**Data extract**

'''

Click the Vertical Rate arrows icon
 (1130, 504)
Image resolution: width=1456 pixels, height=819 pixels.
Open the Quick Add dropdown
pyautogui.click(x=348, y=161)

'''
'''

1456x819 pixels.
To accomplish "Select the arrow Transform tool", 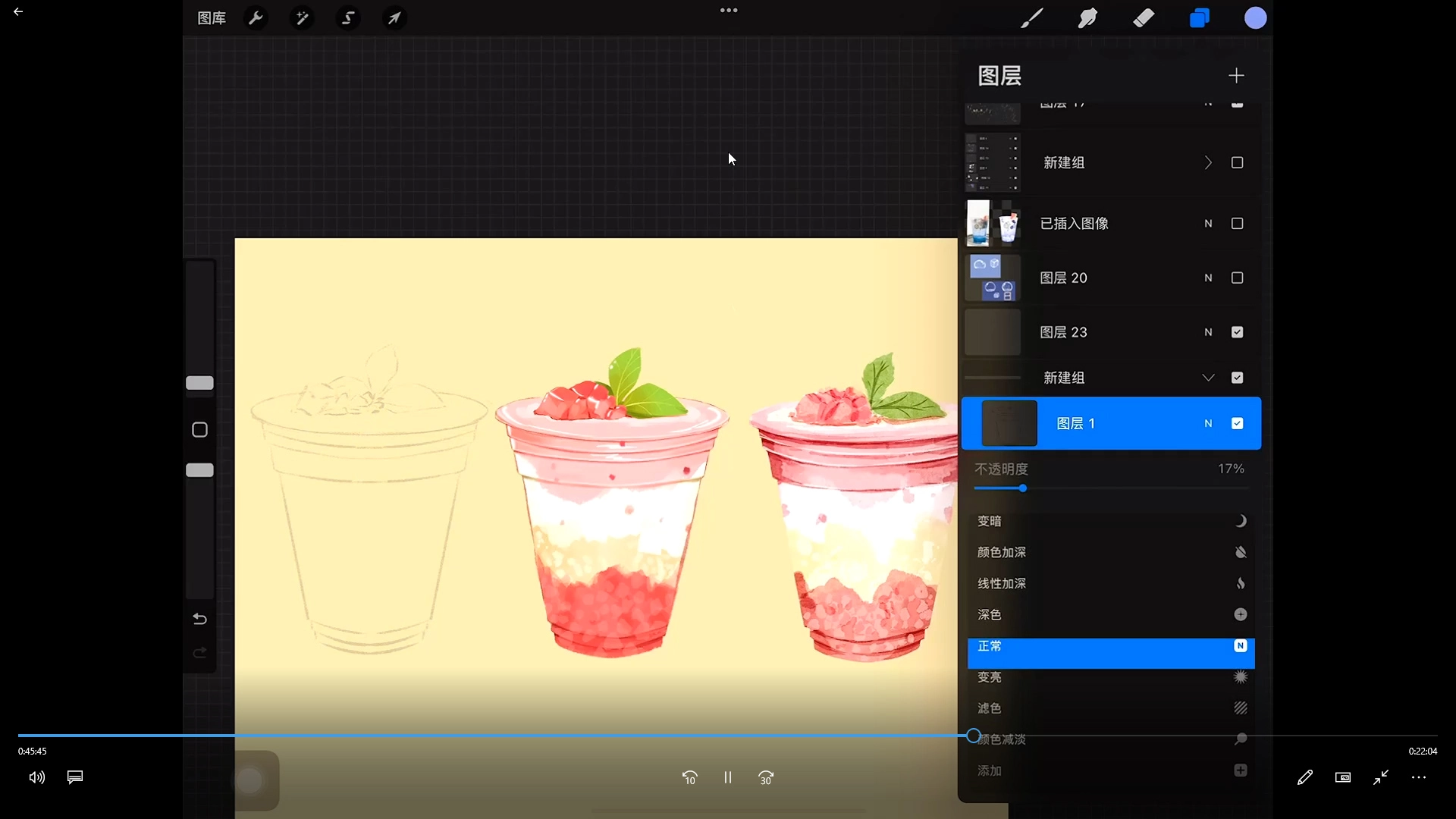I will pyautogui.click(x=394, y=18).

'''

**What is required**
Check each line of the listing for "pixels". Show those that have it.

**Exercise solution**
Image resolution: width=1456 pixels, height=819 pixels.
1456x819 pixels.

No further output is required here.